Vegetarians are people who do not eat meat. Their diet consists mainly of plant foods but they will often consume animal products like milk, cheese, yoghurt and eggs. Some of them are pescatarians and they will include fish in their diet. Vegans take things a step further and exclude all animal foods. They only consume plant foods and some will also refuse to use any animal products like wearing leather shoes or belts. There has been a surge of interest in veganism in recent times. Reports in the media suggest that a vegan, or plant-based, diet is more healthy than an omnivore diet; it is kinder to animals and it is better for the environment. Are these claims true?

No, they are not true. An important aspect of this site is to demonstrate the benefits of animal-sourced foods for our physical and mental health and the necessity of correctly managed livestock for environmental health. An entirely plant-based diet leads to nutrient deficiencies, especially in children. The intensive farming of single plant crops involves herbicides and pesticides with devastating effects on biodiversity. Vastly more creatures die in the production of grains and vegetables than die for the meat on your plate. This section of the website concentrates on why the pro-vegan story is a fallacy.

How did veganism begin?

We evolved into the people we are because, for millions of years, our ancestors ate the meat and fat of large animals.
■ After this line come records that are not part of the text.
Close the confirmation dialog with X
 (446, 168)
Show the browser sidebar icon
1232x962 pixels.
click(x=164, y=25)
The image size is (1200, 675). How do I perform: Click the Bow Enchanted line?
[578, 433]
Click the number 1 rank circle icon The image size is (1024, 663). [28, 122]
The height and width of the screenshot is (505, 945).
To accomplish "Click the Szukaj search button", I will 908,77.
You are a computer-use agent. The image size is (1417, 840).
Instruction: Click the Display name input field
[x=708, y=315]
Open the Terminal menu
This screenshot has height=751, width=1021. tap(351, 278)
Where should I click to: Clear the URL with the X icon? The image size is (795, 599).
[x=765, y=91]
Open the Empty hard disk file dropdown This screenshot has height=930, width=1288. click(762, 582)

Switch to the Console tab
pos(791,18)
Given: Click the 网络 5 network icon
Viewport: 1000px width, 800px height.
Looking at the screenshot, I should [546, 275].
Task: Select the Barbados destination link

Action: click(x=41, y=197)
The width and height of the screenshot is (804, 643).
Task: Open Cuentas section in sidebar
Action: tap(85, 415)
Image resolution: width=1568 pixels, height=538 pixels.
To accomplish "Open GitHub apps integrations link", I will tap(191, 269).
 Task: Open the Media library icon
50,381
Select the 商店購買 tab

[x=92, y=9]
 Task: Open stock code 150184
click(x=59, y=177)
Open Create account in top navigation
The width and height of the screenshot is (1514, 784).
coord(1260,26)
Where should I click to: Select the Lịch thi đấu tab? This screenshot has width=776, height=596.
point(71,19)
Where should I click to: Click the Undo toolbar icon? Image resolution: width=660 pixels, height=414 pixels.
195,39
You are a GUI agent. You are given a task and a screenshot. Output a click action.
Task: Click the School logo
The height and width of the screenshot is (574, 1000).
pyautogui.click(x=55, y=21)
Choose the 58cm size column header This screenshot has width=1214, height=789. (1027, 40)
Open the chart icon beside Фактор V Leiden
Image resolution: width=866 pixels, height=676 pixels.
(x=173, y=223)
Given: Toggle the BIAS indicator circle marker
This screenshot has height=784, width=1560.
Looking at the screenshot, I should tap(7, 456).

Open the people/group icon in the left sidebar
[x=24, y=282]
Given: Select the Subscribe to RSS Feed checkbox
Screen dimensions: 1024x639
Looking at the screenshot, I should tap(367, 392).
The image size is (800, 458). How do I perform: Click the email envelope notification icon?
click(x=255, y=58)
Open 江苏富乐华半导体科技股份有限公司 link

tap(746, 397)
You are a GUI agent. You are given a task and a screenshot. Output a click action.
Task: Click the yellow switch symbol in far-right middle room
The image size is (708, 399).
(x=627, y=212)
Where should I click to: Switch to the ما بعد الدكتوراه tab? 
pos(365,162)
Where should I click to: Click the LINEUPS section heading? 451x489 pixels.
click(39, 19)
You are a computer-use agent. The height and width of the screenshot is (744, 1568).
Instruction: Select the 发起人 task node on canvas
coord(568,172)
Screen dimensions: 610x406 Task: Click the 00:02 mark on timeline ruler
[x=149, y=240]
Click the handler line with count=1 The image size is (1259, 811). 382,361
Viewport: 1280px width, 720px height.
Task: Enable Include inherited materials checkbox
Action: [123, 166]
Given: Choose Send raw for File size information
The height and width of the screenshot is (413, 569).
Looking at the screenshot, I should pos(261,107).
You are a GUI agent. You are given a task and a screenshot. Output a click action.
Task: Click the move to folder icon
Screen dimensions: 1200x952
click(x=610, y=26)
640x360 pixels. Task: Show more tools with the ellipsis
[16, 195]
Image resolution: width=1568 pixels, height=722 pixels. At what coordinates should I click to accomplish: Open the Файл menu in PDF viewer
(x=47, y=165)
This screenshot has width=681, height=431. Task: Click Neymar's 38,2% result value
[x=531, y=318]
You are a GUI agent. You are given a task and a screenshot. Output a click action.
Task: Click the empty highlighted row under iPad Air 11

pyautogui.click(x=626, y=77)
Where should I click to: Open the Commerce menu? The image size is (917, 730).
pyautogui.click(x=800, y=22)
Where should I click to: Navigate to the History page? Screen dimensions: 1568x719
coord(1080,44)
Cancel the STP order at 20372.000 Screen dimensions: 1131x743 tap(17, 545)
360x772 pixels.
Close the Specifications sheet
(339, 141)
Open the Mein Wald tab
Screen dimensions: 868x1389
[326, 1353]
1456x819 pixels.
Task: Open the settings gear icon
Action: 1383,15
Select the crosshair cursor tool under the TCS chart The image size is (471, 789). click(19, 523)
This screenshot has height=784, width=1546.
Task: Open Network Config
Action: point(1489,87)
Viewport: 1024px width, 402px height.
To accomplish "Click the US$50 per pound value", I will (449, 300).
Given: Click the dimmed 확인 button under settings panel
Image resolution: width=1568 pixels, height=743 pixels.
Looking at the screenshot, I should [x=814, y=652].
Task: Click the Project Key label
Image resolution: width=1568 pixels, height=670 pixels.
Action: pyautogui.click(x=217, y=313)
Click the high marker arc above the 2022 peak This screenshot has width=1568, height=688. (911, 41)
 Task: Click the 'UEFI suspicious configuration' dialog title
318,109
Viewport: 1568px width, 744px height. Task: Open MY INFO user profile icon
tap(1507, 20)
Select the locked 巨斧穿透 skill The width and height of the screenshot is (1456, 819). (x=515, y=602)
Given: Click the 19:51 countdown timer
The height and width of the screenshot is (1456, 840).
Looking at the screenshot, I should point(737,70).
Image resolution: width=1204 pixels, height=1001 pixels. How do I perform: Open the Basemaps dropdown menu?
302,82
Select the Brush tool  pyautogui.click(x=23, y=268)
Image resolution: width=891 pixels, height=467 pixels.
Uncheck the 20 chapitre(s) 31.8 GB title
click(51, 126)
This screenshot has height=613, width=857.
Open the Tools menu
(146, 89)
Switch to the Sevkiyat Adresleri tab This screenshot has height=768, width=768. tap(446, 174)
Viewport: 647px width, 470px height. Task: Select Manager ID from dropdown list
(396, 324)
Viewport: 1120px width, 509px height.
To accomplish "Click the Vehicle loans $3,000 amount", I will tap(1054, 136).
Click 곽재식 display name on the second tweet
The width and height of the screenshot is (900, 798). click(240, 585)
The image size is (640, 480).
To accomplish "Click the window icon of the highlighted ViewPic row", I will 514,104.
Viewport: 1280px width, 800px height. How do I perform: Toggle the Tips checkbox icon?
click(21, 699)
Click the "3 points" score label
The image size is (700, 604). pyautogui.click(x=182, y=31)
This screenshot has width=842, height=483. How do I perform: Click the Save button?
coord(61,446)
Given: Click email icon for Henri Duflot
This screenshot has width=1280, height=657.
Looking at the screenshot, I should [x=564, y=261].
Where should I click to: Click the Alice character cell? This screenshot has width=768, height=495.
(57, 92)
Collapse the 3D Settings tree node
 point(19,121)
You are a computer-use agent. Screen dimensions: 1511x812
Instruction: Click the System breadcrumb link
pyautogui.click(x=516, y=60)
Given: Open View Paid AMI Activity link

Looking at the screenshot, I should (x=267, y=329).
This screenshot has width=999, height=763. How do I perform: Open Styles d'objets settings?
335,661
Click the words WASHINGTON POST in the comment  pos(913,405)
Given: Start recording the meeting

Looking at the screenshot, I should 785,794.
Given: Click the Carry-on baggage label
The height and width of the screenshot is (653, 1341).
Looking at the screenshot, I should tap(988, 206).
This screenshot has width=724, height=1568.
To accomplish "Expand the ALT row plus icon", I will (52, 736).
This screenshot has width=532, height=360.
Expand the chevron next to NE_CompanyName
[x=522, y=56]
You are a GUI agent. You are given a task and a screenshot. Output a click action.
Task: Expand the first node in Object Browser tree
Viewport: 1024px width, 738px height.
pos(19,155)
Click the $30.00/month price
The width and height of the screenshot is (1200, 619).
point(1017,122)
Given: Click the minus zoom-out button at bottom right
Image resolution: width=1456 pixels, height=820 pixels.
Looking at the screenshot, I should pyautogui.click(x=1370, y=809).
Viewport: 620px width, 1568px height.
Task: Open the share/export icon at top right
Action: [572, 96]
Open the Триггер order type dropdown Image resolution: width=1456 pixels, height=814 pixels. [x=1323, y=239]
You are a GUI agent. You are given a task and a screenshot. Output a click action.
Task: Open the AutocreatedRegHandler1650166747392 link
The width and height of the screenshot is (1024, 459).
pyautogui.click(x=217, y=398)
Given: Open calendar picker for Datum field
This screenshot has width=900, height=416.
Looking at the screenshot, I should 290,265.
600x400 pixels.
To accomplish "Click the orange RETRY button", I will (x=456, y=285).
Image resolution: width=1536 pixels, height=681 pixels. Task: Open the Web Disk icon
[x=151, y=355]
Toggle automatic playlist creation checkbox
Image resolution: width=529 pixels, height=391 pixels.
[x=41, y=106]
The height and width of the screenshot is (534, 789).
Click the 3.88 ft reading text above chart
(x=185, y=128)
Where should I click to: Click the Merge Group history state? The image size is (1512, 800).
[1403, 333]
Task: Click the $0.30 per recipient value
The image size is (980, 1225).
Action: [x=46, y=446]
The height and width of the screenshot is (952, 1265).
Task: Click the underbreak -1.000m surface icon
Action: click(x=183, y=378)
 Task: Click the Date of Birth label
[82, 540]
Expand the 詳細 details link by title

Our species is the most dominant species on the planet and we have adapted to life in all the extreme climates that exist on Earth. Indigenous tribes, unaffected by modern life, still exist around the world from rainforests and deserts to the Arctic Circle. Their diets vary but none of them have adopted a meat-free, vegan diet.

The avoidance of animal-based foods began in America in the 1850s within an illogical, religious sect called the Seventh Day Adventist Church. I call them illogical because, although they believe that God created them, they believe that sexual arousal is a sin. (Surely, if God created us, God created arousal so we ‘would go forth and multiply’.) Their leader, Ellen White, also believed that eating rich foods, like meat, stimulated sinful passion and bland foods diminished it. She preached this doctrine with great determination and convinced everyone in the Seventh Day Adventist Church to accept this idea as part of their belief. (John Harvey Kellogg was a member of this church and you can read about him here.)

In Britain, veganism began with a man called Donald Watson who founded the Vegan Society in 1944. He is credited with coining the word ‘vegan’ which he created by joining the beginning and end of the word vegetarian. He was an animal rights campaigner whose interest in veganism began when he witnessed the slaughter of a pig on a farm. He campaigned for a meat free diet because he thought farming was cruel to animals.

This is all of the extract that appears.